MONTPELIER — Vermont Supreme Court overturned the 2016 conviction of Michael Buxton, 37, of Chester, who appealed the jury’s verdict of criminal negligence in a fatal 2015 vehicle crash involving a pedestrian in Springfield.

A jury found Buxton guilty of negligent operation of a motor vehicle in connection with the death of Jordan Pfenning, 23, of Springfield.

According to the court summary, Pfenning was crossing Route 11, also known as Chester Road, at approximately 8:15 p.m. Nov. 9, 2015. Records indicate Pfenning was in a marked crosswalk in front of McDonald’s restaurant when struck by Buxton’s vehicle. Pfenning died two days later at Dartmouth-Hitchcock Medical Center in Lebanon as a result of his injuries.

Buxton acknowledged during the trial being at the stoplight heading west toward Chester, and attending to his car radio when the light turned green. In addition, Buxton’s car was traveling between 20-28 mph through the intersection when he struck Pfenning on the other side.

Evidence showed that Pfenning had alcohol in his system, wore dark clothing and did not appear to be paying attention to his surroundings, including the crossing signal reading “do not walk.”

Records stated that Buxton was not using a telephone at the time of incident, nor impaired by alcohol or chemicals. After hitting Pfenning, Buxton stopped immediately and appeared shaken and remorseful.
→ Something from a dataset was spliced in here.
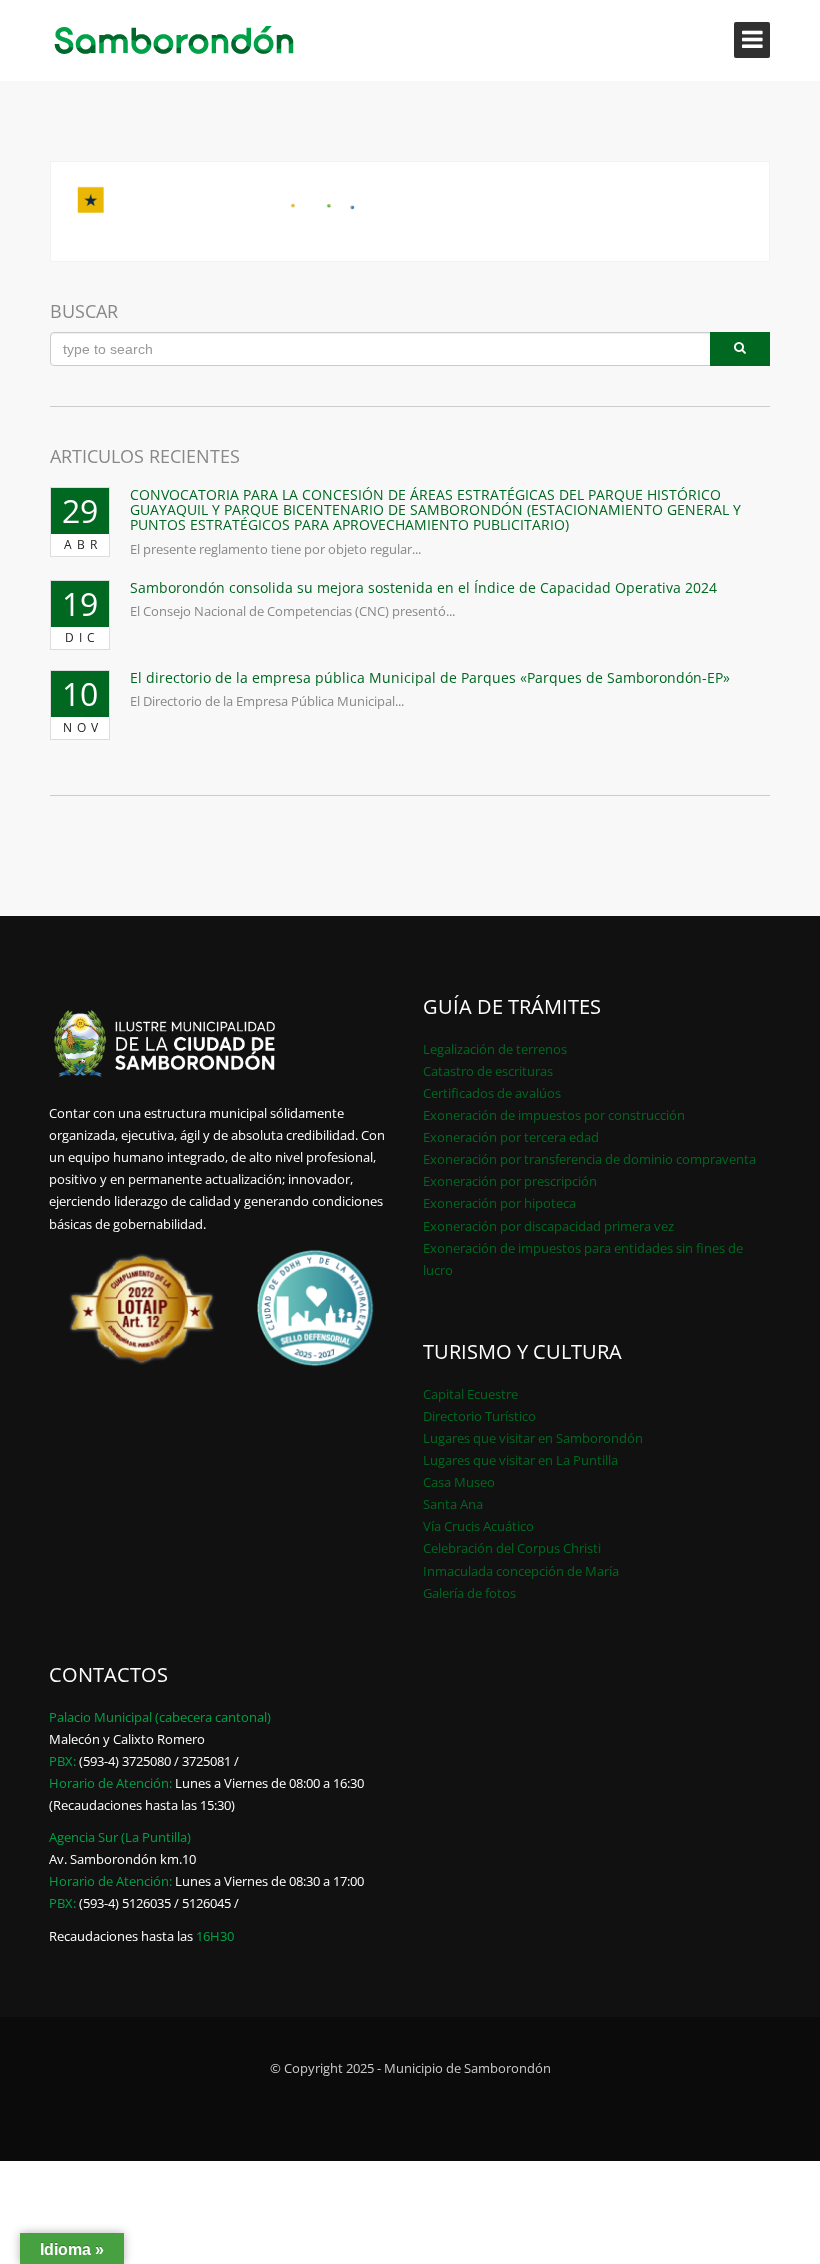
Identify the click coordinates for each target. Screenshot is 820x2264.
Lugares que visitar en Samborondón (533, 1438)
According to the court summary, the jury found Buxton guilty of negligence, citing evidence that Buxton had accelerated his vehicle through the intersection and had his attention on his car radio, whereas other drivers were able to see Pfenning in the road.
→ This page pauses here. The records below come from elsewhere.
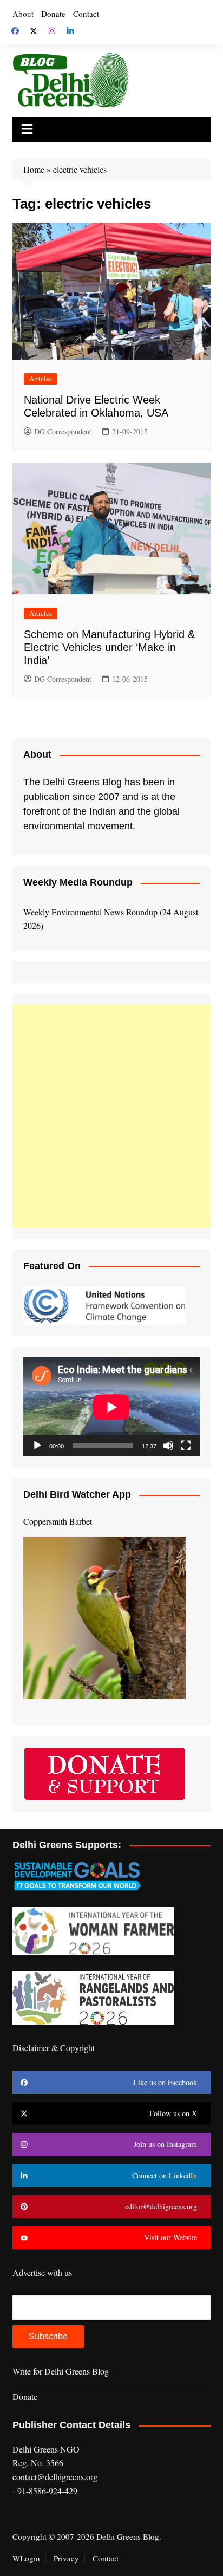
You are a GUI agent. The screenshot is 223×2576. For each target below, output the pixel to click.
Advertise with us (42, 2272)
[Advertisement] (111, 1116)
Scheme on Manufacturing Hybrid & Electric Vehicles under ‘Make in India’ (109, 647)
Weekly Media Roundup (78, 882)
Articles (40, 378)
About (23, 13)
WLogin (26, 2558)
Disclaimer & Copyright (53, 2047)
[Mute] (168, 1445)
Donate (53, 13)
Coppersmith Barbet (57, 1521)
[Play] (37, 1445)
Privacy (66, 2558)
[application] (111, 1406)
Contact (86, 13)
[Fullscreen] (185, 1445)
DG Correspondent (62, 431)
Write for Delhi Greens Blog (60, 2371)
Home (33, 169)
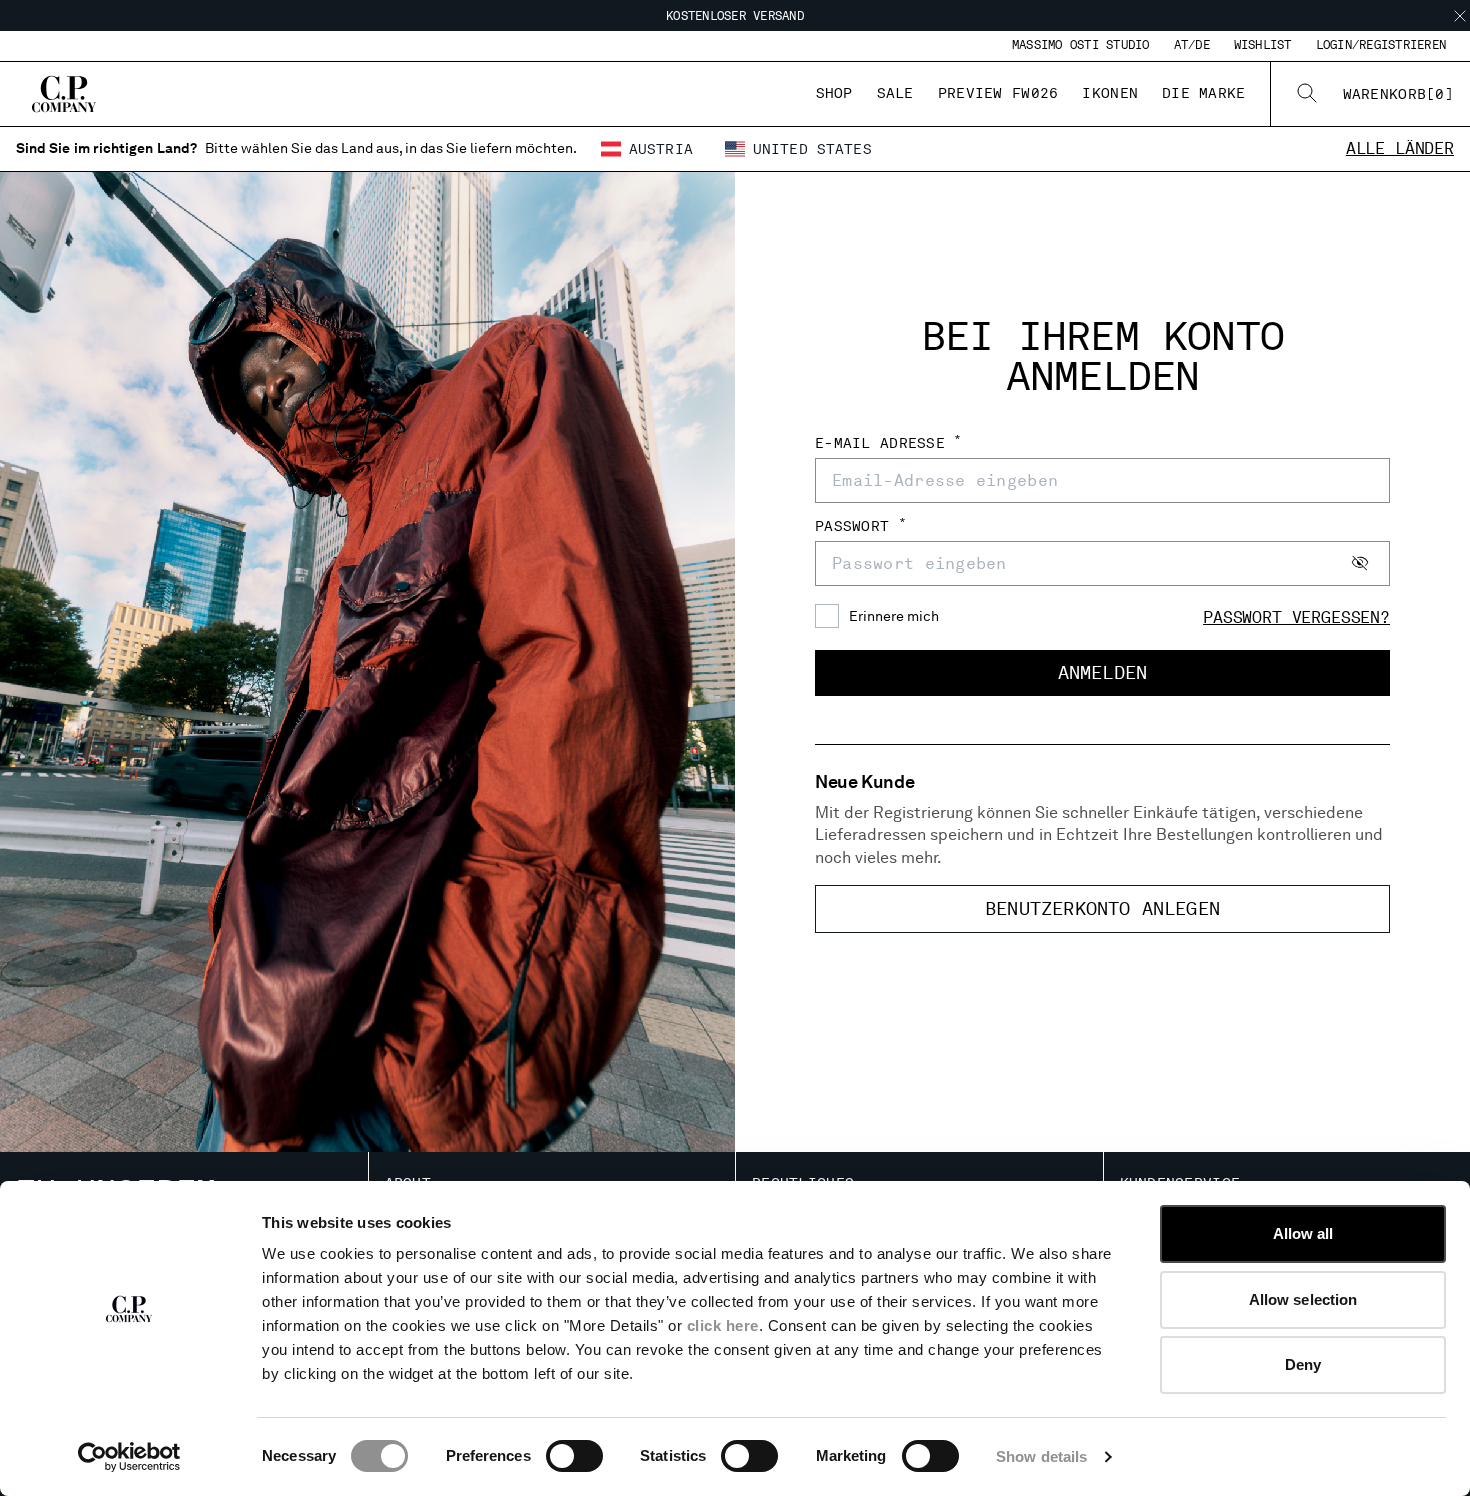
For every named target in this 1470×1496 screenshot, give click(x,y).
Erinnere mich (894, 616)
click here (723, 1325)
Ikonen (1110, 93)
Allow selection (1303, 1299)
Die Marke (1204, 93)
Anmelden (1102, 672)
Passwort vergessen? (1296, 617)
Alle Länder (1400, 148)
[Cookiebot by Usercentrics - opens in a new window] (129, 1457)
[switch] (574, 1456)
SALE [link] (895, 93)
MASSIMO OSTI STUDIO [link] (1081, 45)
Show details (1041, 1456)
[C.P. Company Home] (64, 94)
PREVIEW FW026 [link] (998, 93)
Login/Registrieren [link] (1381, 45)
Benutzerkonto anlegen (1102, 908)
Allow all (1303, 1233)
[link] (1398, 94)
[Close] (1460, 16)
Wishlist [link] (1263, 45)
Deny (1303, 1364)
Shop (834, 93)
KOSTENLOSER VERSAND (735, 16)
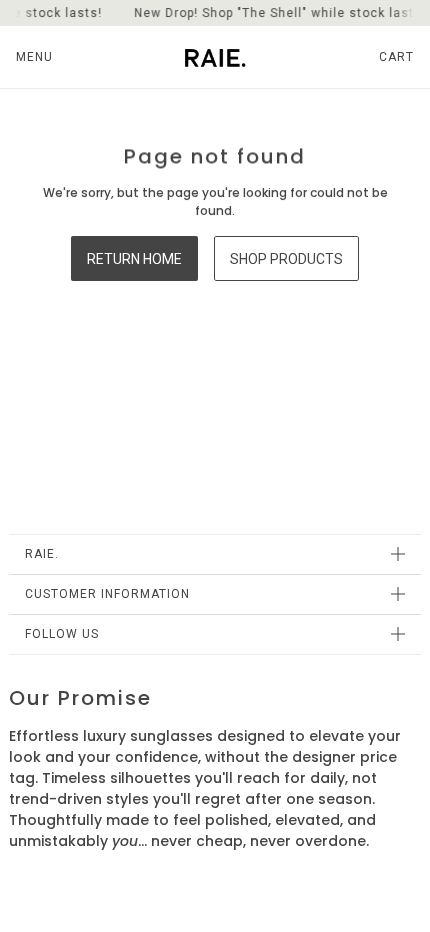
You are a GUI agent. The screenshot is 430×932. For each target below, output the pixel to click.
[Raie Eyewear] (215, 57)
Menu (34, 57)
In appeal, Buxton’s defense argued that the court wrongfully denied the defendant’s pretrial motion to exclude the fact that the pedestrian died as a result of the vehicle crash. The defense argued that Pfenning’s death, while a consequence of the event, was not relevant evidence to the charge itself. The judge denied the motion at the time, saying that Pfenning’s death demonstrated the speed of the vehicle and force of the collision. In appeal Buxton’s defense attorney argued that Pfenning’s death may have influenced the jury’s verdict based not on evidence of the case but an emotional appeal.
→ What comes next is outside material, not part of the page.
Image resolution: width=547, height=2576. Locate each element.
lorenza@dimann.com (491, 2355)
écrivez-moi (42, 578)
The defense also said the court erred by allowing Pfenning’s father to testify, despite his father not being a witness to the event. The defense argued this was another example of making an emotional appeal to the jury in contrast to the case evidence.

In their decision, the appeal judges agreed with the defense, stating that the court should not have permitted Pfenning’s father to testify and abused its discretion by denying the defense’s motion to exclude Pfenning’s death from the evidence. Also, the appeals court found that Pfenning’s own behavior may have contributed to the collision, as well as a streetlight that was not in service at the time.

Buxton could not be reached for comment.